*EXERCISE OBJECTIVE*.
Please write out, exactly, every line of the listing from its first line through the one that includes "The height and width of the screenshot is (749, 936).".

□ □ □ □

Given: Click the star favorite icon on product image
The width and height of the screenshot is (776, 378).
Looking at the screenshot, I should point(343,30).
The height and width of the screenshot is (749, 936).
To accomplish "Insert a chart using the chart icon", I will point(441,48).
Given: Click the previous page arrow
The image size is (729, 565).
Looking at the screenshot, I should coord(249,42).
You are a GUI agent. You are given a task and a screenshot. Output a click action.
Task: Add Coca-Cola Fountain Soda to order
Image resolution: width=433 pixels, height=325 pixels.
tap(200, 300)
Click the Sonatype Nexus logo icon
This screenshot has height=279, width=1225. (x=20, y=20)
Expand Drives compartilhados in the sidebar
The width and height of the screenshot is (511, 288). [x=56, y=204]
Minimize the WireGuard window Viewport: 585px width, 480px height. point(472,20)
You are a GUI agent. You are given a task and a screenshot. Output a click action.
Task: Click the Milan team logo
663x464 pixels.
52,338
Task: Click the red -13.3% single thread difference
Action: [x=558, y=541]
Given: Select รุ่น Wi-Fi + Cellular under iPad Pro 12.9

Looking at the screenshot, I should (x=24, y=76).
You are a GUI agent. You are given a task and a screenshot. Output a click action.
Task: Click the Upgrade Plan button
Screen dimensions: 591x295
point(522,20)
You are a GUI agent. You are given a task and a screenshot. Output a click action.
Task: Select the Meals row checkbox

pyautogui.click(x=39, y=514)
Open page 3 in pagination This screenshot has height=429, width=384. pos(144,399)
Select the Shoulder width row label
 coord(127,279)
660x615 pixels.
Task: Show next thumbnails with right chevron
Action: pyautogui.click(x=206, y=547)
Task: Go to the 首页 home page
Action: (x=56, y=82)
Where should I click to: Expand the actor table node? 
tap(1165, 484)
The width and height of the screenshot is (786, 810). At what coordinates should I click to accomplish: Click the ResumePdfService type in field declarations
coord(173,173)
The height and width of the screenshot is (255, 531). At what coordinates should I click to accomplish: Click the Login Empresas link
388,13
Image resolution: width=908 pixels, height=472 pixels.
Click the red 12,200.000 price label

□ □ □ □

*WRITTEN ANSWER*.
Given: Click the star favorite icon on product image
The width and height of the screenshot is (776, 378).
Looking at the screenshot, I should point(343,30).
The height and width of the screenshot is (749, 936).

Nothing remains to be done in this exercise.